Détenu torturé à mort : ONG et responsables réclament des comptes

Des photos illustrent la "torture monstrueuse" de la victime, qui a entraîné une crise cardiaque.

Détenu torturé à mort : ONG et responsables réclament des comptes

Une salle d'audience vide dans le Palais de justice de Beyrouth, le 30 août 2022. Photo JOSEPH EID/AFP

Le Centre libanais pour les droits de l'homme (CLDH) et plusieurs responsables libanais ont réagi samedi à l'annonce du décès d'un détenu syrien, Bachar Abdel Saoud, qui aurait été torturé à mort cette semaine pendant son interrogatoire par le service de la Sécurité de l'État, appelant cet organisme à rendre des comptes pour ce décès. L'impunité est malheureusement monnaie courante au Liban.

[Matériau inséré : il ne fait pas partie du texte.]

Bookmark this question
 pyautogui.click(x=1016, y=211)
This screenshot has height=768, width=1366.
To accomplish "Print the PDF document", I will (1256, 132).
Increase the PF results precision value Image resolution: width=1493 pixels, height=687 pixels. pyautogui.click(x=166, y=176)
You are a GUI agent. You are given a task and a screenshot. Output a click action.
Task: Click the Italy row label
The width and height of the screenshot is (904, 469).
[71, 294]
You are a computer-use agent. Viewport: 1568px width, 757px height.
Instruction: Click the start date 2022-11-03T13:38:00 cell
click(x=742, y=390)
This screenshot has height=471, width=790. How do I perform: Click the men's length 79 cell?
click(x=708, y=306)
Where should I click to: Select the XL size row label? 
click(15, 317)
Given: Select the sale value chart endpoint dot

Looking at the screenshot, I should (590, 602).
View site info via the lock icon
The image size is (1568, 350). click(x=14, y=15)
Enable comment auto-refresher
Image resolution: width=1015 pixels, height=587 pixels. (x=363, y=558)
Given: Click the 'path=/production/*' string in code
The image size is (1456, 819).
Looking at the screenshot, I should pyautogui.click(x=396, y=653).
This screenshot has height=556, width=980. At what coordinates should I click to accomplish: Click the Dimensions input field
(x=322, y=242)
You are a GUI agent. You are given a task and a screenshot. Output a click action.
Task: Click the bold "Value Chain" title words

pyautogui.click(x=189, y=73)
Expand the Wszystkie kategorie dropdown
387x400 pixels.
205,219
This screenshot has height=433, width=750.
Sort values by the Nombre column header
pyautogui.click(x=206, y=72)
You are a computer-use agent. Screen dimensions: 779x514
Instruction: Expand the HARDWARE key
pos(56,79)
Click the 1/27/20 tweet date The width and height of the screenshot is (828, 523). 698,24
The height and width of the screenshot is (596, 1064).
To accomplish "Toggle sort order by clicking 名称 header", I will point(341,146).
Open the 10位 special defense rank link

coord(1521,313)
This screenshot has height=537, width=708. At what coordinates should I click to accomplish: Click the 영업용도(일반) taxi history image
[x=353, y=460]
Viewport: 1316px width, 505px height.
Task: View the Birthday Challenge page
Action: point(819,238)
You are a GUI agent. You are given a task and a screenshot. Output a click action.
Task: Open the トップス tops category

Le 31 août, le détenu avait été arrêté et transféré en détention à Bint Jbeil, dans le sud du Liban, avec d'autres suspects. "Il est mort trois heures après son arrestation et a été soumis à de graves tortures et à des chocs ayant entraîné une crise cardiaque", a indiqué une source judiciaire à l'AFP. Selon cette source, les membres des forces de sécurité ont voulu "obtenir des aveux du défunt" suspecté de "diriger une cellule" affiliée au groupe jihadiste État islamique (EI). Des images vues par l'agence de presse française montrent le corps de Bachar Abdel Saoud couvert d'ecchymoses et d'entailles. Des traces de tortures étaient également visibles sur les corps de ses codétenus, également suspectés d'appartenir à l'EI. Après examen de la dépouille, le commissaire du gouvernement près le tribunal militaire Fadi Akiki avait demandé le placement en détention du lieutenant responsable du centre de Bint Jbeil et de quatre autres agents de ce bureau.

Torture monstrueuse
"Selon le rapport du médecin légiste, le détenu syrien est décédé après avoir été torturé pendant son interrogatoire", a écrit samedi le CLDH dans un tweet. "Le médecin a noté que la victime a été violemment torturée pendant sa détention au siège de la direction générale de la Sécurité de l'État au Liban-Sud, ce qui a entraîné une crise cardiaque", ajoute l'ONG. Elle a évoqué des photos qui "illustrent une torture monstrueuse", notamment des "coups de fouets, des bleus et de graves blessures". Une source judiciaire a également indiqué que le détenu syrien est "mort trois heures après son arrestation" et a "été soumis à de graves tortures et à des chocs ayant entraîné une crise cardiaque".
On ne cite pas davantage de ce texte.